US-based 360° reality capture technology provider HoloBuilder has announced new investments from three Germany backers to help fuel the construction technology business’s international growth.
Having established an EU hosting base, the US’s HoloBuilder is extending its European operation still further. The artificial intelligence (AI) solution provider for 360° reality capture of construction projects, has announced it is partnering with E.ON, an international private energy company headquartered in Essen, Germany, plus Berlin-based construction technology investor, Foundamental, and NRW.BANK, the promotional bank of Germany’s North Rhine-Westphalia (NRW). The new investments (amounts unspecified) are part of what the company calls a “global expansion round, which will foster the company’s expansion into new regions across the globe”.
CEO and founder of HoloBuilder, Inc., Mostafa Akbari-Hochberg says:
“Our partnership with E.ON, Foundamental, and NRW.BANK will allow us to significantly grow our team and provide more value to the fast-growing, international customer base. At HoloBuilder, we believe that construction software can unlock tremendous potential for the construction industry. It is our goal to enable any jobsite to understand and know about new powerful tools available to them. Besides growing our team, the investments will enable us to build out even more powerful AI-based construction technology solutions for enterprises around the globe, providing them with mission-critical insights to secure ROI.”
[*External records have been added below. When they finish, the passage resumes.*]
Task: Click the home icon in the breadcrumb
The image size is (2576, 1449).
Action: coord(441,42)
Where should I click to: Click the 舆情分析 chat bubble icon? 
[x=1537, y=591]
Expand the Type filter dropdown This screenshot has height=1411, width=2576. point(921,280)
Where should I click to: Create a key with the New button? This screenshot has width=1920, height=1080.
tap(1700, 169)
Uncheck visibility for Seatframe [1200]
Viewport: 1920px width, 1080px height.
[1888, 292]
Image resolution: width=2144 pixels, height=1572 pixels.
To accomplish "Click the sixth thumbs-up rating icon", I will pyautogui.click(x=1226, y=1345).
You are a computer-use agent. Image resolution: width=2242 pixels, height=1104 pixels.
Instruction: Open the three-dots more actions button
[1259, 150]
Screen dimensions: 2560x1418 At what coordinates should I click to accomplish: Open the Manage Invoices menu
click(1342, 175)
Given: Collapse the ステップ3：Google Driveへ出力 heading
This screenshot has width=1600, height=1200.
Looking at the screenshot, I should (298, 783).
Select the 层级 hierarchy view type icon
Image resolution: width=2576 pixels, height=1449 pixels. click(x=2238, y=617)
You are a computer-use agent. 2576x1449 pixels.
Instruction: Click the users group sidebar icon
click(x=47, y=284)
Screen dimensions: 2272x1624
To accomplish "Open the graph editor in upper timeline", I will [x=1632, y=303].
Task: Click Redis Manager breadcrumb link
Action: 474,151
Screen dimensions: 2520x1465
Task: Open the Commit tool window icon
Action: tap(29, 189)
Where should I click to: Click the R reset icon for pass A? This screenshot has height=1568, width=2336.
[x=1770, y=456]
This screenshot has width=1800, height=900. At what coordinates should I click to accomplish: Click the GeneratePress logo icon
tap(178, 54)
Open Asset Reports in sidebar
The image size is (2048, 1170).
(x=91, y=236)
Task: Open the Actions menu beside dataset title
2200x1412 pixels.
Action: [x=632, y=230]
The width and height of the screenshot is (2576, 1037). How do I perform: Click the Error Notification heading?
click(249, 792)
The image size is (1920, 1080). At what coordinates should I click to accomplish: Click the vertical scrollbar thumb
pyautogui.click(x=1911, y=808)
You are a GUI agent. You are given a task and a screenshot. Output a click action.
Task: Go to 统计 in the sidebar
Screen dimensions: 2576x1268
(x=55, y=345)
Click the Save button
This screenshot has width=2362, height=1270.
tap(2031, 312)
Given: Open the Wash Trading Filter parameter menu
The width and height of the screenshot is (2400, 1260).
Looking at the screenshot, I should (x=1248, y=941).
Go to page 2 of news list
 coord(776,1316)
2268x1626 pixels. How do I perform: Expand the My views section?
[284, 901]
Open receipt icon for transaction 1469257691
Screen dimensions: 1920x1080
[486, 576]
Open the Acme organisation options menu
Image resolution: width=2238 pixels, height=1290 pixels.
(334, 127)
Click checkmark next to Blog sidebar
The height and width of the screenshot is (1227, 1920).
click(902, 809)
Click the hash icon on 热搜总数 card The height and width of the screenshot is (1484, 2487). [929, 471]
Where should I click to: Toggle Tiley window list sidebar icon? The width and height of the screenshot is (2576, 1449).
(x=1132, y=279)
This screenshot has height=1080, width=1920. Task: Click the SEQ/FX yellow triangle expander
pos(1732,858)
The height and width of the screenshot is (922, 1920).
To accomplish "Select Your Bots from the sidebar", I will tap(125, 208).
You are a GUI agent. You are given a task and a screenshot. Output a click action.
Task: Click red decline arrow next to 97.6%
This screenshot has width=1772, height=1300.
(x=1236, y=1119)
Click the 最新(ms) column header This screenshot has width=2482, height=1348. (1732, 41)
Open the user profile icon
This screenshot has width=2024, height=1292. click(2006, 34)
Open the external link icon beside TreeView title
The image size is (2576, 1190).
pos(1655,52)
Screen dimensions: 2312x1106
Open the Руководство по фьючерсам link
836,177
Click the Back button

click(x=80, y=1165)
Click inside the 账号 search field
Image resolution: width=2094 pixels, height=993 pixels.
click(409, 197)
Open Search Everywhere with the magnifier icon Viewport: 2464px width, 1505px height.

In April 2019, HoloBuilder released its mobile JobWalk App, enabling off-site stakeholders to pre-plan construction documentation sequences for their teams. Captured digital construction project can be analyzed with SiteAI, HoloBuilder’s computer vision, and artificial intelligence technology. HoloBuilder says this combination provides “the fastest and most insightful solution to document construction projects in a secure SaaS cloud environment”. Over 15,000 construction projects have been documented using HoloBuilder, by over 1,600 construction companies (customers include Skanska and UK-based Kier).
On behalf of one of the investors, Thomas Birr, head of strategy and innovation at E.ON, says:
“As a future-oriented, innovative company, we have to reinvent ourselves continuously, constantly optimize our processes and digitize our business. The digitization of construction projects offers a high, yet unexploited potential. By investing in HoloBuilder, we are ideally positioned to digitize our projects, making them even more efficient, faster and more customer-oriented. I am convinced that we will benefit greatly from HoloBuilder’s expertise and unique portfolio of solutions. We are looking forward to deploying the HoloBuilder solutions internationally.”
HoloBuilder grows German R&D base
In many regions outside its core market in the United States, HoloBuilder says it is facing growing demand from construction, oil and gas enterprises and companies such as E.ON for whom infrastructure development is a part of their main business. The global expansion round allows HoloBuilder to expand into new regions by growing their team in the United States and Germany, in order to satisfy the needs of an international customer base. Especially in the company’s research & development location in the high-tech cluster of Aachen in Germany, the team of specialized engineers who build the technology behind HoloBuilder’s SiteAI artificial intelligence solution for construction will grow significantly.
Soon after its 2014 launch, Holobuilder raised US$665,000 in seed funding from High-Tech Gruenderfonds. It raised a further US$2.25m in an investment round in early 2017 (news release), backed by venture capitalist firms VC Brick & Mortar Ventures and Tandem Capital. Web searches suggest Foundamental also made an unspecified investment in January 2019.
(Incidentally, while watching the above YouTube video, I noticed its claim that it could “Create a Digital Twin of your entire project with ease.” This clearly depends on what definition of digital twin is used, and whether the reality captured data is connected to other data. It would not – on its own – deliver a digital twin in the way that it is being defined in the Gemini Principles developed by the UK’s Centre for Digital Built Britain: “A realistic digital representation of something physical. What distinguishes a digital twin from any other digital model is its connection to the physical twin” (emphasis added; read also: Bentley pushes ‘Digital Twin’ into AEC mainstream).